Professor Bernhardi Schaubühne

bernhardi

When he turns away a Catholic priest from a delusional dying girl, esteemed director of a private clinic, the Jewish Professor Bernhardi staggers unwittingly into a political affair.

His selfish peers manipulate facts to whip up a scandal and play off latent anti-Semitic resentments. What begins as a small confrontation between two men culminates in the ruin of the doctor’s reputation.

While his cast of 16 shines, particularly in the production’s rare slapstick moments, Thomas Ostermeier’s overwhelmingly naturalistic direction of Schnitzler’s 1912 tragic comedy, feels like a dry autopsy of the scandal, albeit a timely one.

In a return to the Schaubühne ensemble, Jörg Hartmann – an audience favourite who plays a bedraggled detective in the long-running TV police drama, Tatort – plays the title role, meeting the political farce playing out around him with aloof smiles and amused exasperation. In contrast, there is little elegance to the self-serving antagonists with Sebastian Schwarz leading the pack as the slimy, nepotistic Ebenwald.

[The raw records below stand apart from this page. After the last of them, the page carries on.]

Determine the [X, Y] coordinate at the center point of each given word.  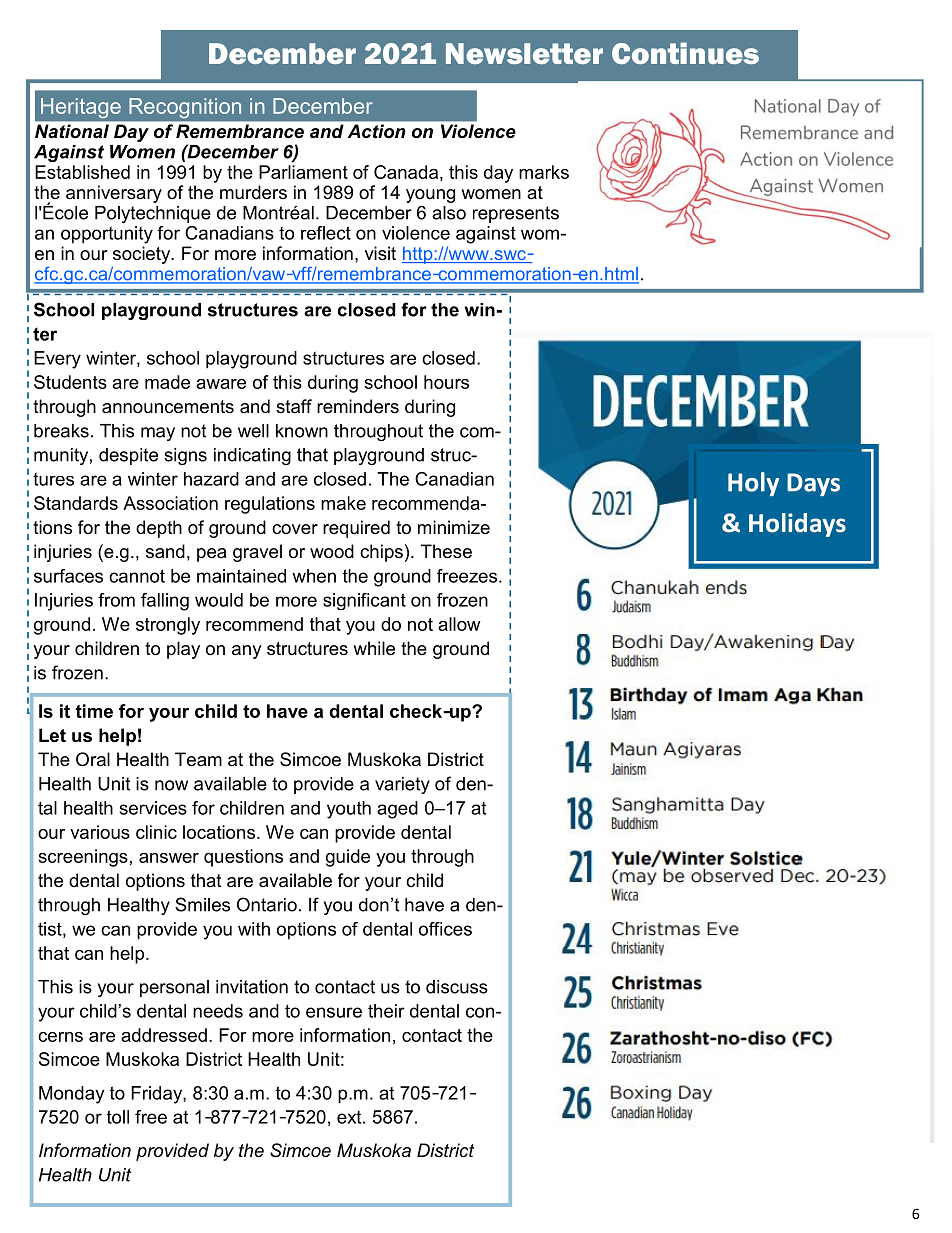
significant [364, 601]
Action [376, 131]
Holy [753, 484]
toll [118, 1117]
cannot [137, 576]
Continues [685, 53]
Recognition [185, 108]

In dramaturg Florian Borchmeyer’s updated version, the self-important pompousness with which the schemers reassure themselves of their own authority is matched by clarity of plot. In many long conversations, staged on Jan Pappelbaum’s plain paper-white set, the piece explores how relying on common sense often fails as a strategy when it comes to shocking distortions of public discourse.

The overall static feel of the show is broken up by Katharina Ziemke’s painting. She scrawls on the sterile white walls of the set – complete with hand sanitiser – a metaphor for the messy processes that are at work in a post-truth society.